Pointing records for text and elements:
──────────────────────────────
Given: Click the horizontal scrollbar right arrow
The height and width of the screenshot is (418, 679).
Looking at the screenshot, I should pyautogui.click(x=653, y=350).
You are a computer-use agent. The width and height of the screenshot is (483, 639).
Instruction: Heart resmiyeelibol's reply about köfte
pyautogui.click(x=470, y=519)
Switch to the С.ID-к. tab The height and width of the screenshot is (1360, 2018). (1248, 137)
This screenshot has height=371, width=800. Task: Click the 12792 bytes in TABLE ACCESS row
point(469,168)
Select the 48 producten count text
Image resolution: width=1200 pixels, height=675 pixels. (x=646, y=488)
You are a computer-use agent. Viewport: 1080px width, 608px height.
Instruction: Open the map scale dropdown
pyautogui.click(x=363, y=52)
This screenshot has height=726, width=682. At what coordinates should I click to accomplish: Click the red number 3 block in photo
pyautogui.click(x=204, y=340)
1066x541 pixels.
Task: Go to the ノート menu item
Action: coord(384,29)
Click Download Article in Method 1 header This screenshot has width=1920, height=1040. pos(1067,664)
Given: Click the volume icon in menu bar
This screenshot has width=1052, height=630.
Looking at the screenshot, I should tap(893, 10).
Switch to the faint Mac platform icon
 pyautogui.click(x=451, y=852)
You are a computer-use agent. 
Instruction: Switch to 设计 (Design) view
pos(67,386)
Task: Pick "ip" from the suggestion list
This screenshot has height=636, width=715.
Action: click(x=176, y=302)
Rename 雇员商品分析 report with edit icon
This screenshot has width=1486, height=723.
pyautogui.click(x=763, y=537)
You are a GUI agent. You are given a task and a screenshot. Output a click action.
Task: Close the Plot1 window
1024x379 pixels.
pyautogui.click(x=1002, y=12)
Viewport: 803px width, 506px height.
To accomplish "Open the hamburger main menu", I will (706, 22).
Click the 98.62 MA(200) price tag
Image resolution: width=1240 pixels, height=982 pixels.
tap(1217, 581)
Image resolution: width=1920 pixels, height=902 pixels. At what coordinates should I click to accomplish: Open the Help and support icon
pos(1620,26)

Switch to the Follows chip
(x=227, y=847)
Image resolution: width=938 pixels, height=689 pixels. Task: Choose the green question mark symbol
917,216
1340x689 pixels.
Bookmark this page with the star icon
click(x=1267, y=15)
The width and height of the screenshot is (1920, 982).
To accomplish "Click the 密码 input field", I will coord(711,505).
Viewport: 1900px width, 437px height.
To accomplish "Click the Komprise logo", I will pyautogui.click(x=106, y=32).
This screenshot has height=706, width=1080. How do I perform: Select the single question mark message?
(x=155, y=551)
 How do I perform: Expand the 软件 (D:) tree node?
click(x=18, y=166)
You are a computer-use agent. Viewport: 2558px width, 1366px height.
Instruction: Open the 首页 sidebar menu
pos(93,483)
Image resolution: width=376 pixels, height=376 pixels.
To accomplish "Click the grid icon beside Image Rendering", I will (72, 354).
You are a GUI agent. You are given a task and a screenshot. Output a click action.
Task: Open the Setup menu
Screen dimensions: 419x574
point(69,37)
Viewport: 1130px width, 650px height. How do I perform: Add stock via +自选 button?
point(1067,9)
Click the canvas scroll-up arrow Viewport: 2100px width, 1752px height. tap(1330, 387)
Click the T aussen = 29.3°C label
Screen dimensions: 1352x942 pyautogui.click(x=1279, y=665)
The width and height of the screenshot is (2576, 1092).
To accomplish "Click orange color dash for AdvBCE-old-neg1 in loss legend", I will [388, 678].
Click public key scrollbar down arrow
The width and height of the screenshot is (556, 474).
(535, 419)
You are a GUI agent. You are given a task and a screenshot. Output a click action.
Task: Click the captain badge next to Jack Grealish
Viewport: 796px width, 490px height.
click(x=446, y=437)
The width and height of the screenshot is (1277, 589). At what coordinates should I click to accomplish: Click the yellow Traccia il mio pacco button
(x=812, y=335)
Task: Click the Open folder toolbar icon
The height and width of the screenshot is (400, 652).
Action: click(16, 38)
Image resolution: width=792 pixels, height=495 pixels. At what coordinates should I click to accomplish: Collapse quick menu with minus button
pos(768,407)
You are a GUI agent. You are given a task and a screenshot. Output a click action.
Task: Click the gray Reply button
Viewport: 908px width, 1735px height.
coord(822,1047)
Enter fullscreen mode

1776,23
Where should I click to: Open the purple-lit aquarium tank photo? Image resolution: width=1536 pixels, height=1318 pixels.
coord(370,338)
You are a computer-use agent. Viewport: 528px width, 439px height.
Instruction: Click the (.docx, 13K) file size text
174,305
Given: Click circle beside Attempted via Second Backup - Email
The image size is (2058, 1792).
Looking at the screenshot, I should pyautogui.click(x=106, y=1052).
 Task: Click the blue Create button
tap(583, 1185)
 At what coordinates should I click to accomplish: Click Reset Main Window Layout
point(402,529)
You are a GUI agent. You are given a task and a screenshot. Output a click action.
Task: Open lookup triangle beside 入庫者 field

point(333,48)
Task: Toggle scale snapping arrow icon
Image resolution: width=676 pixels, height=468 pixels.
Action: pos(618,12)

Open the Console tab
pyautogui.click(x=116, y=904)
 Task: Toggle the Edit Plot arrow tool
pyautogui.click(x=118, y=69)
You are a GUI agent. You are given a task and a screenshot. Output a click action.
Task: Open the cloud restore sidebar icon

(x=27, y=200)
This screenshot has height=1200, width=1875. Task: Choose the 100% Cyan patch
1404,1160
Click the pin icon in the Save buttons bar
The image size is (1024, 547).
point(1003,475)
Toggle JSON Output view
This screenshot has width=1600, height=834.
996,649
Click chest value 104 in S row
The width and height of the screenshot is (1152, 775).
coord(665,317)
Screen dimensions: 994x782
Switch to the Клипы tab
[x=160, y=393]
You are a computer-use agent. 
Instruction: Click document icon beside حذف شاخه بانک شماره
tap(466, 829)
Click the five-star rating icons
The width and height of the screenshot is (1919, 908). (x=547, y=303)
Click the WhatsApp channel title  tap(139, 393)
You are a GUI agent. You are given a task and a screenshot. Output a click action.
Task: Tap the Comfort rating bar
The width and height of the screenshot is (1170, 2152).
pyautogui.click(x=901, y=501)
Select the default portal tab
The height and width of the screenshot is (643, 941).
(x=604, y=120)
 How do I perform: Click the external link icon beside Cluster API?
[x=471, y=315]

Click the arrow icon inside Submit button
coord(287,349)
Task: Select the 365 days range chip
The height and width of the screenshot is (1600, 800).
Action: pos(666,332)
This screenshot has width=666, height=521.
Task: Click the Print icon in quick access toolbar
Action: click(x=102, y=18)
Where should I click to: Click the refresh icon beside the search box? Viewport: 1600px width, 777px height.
──────────────────────────────
■ Task goal ■
Count the lines of the listing that contain the string "Viewport", and give only the number.

■ Correct result ■
10